_Task goal_
Examine each line of the data. Copy the line if it includes the word "computer".

_Data records_
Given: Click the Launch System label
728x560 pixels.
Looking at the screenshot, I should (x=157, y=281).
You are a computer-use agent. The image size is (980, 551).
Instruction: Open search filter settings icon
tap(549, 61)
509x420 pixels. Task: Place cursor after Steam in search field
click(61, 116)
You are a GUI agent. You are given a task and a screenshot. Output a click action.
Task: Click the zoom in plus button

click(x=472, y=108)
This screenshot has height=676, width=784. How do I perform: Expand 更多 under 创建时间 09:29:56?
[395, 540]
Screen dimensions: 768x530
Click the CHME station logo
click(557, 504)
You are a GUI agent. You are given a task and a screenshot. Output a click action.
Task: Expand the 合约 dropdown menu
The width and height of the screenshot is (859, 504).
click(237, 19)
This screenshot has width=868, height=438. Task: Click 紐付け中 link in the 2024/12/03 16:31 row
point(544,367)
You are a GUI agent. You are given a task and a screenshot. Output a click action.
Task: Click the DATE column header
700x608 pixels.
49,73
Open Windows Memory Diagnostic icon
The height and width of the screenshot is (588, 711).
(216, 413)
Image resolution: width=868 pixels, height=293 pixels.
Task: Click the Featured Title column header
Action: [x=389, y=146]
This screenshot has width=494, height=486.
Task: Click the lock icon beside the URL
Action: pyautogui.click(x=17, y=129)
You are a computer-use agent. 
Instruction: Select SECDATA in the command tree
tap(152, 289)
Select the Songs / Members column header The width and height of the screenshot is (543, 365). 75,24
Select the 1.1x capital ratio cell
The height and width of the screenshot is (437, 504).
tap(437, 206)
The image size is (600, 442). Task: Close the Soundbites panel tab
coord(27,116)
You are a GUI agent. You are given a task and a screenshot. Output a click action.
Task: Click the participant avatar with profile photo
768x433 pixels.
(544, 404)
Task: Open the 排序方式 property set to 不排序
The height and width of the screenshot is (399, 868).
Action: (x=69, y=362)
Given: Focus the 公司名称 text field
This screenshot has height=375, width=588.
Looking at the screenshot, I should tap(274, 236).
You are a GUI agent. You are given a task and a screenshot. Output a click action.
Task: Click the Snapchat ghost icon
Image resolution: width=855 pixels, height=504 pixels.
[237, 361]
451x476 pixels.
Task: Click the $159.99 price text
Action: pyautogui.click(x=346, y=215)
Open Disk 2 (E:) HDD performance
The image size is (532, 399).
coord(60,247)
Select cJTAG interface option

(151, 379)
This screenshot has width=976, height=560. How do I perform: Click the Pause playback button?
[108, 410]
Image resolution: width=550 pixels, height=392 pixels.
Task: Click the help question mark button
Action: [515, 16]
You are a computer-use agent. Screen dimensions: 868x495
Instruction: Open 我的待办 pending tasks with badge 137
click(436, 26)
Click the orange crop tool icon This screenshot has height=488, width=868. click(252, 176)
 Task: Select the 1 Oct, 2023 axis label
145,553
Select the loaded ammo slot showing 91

_Exercise output_
You are a computer-use agent. The image size is (980, 551).
You are a computer-use agent. 
You are a computer-use agent. Screen dimensions: 868x495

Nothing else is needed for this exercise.